やさしい介護学

12年間の介護職体験談と今伝えたいことを思いのままに綴ります。

僕が介護という職業を選んだ理由

      介護職との出会い

 僕は現在、介護福祉士として介護施設で働いています。今年で13年目になります。

 13年前、僕は失業中でした。仕事を辞めて、3か月が過ぎようとしていました。特にやりたい事はなく、漠然と自分の将来に不安を抱えながら、次の職業は何にしようかと思い悩んでいました。

 

 職歴は、飲食、機器メンテナンス、商社、小売り、教育関係など、職を転々としてきたので、次に就く仕事は一生もの、いわゆる天職といえるものにしようと考えていました。そのため、目先のメリットというよりは、20年後、30年後も安定している職業を探すことにしました。

       就活

 平日はハローワークに通い、そこには、僕と同じような失業者があふれ返っていました。求人情報を閲覧しようにも、数十台の閲覧専用のパソコンが埋まっていることがよくあり、順番待ちをする日も珍しくありませんでした。

 

 待ち人数が書かれたカードを手渡され、順番を待っているとき、いつもハローワークにくる人々を観察していました。若い人からお年寄りまで、様々な人が来ており、以前はどんな仕事をしてたのかな~と、想像しながら順番を待っていました。順番が来ると、自分専用のパソコンの席に座ります。

 

 まずは、基本情報を入力します。性別、年齢、雇用形態(正社員、パート)、希望職種、希望賃金、勤務地などなど。入力し終えると、自分にふさわしいと思われる求人情報をコンピューターがピックアップしてくれて、新しく追加になった求人順に閲覧できるようになっており、時間制限は30分と結構短いので急いでみていく必要があります。

 

 30分を超えたら、画面の下の方に、制限時間の30分を超えています、とスクロールが流れるシステムになっています。気に入った職業があれば、プリントアウトした応募用紙をスタッフの方に渡し、面談が可能かその会社の担当者にその場で連絡を取ってくれて、面接の日程が決まるという流れになっていました。

         決断の時

 このようにして、3か月以上過ごしたのですが、いまいちこれといった職業が見つかりませんでした。
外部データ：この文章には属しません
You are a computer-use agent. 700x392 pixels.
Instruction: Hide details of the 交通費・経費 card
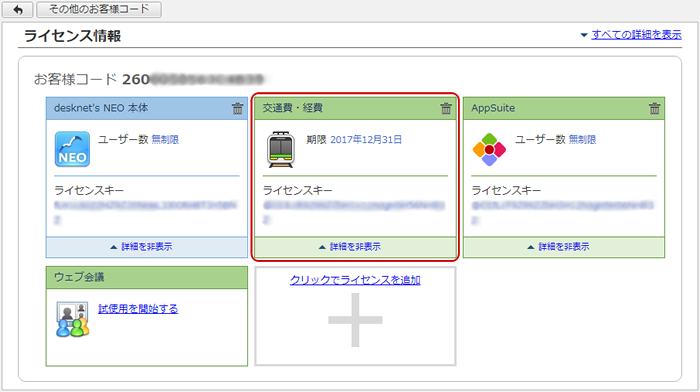click(355, 247)
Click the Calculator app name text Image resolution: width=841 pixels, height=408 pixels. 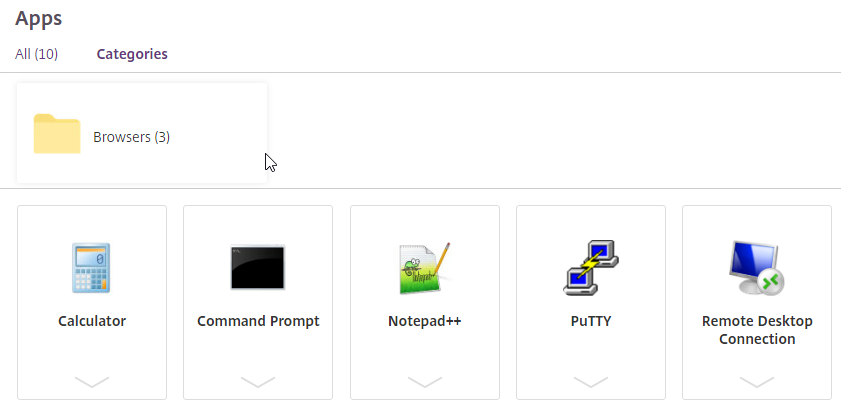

しかし、これ以上無職のままでいられるほどの貯えもありません。気持ちは焦る一方です。ここまできたら、20年後、30年後も安定してそうな仕事で、自分ができそうなら、トライしよう!と決めました。そこで、閲覧の基本情報に、未経験歓迎、資格不問、経験不問、年齢不問と入力すると、介護職 がヒットしました。できるかどうか少し悩みましたが、もうそんなことは言ってられません。すぐに応募用紙をプリントアウトし、スタッフ持っていき、面談日を決めてもらいました。

         面接

 面接は僕の他に、女性が3人いました。4人そろって、同時に面談が始まりました。女性3人は経験者で、面談の内容を聞いていると、専門用語がバンバン飛び交っています。今思うと、そんなに難しいことは言っていなかったのですが、その当時はちんぷんかんぷんです。面接官は、事務長さんと看護婦長さんでした。僕の面談の様子です。

 

婦長 「介護職の経験はありますか?」

僕  「ありません」

婦長 「今までにお年寄りのお世話とかしたことありますか?

僕  「ありません」

婦長 「では何故、経験のない介護職をしようとしたんですか?」

僕  「募集要項に経験不問と書いてあったからです」

婦長 「・・・・・」

僕  「いや、あの~、将来性を感じたからです」

婦長 「・・・・・わかりました」

         結果

 と、こんな感じで面接が終了しました。率直に、【終わったなっ】と、思いました。僕一人が未経験で、全くアピールできなかったので、当然不採用だと思っていました。

 しかし、数日後、婦長さんから電話があり、「一度やってみますか?」とのお言葉をいただきました。こうして、僕は介護士として働くことになったのです。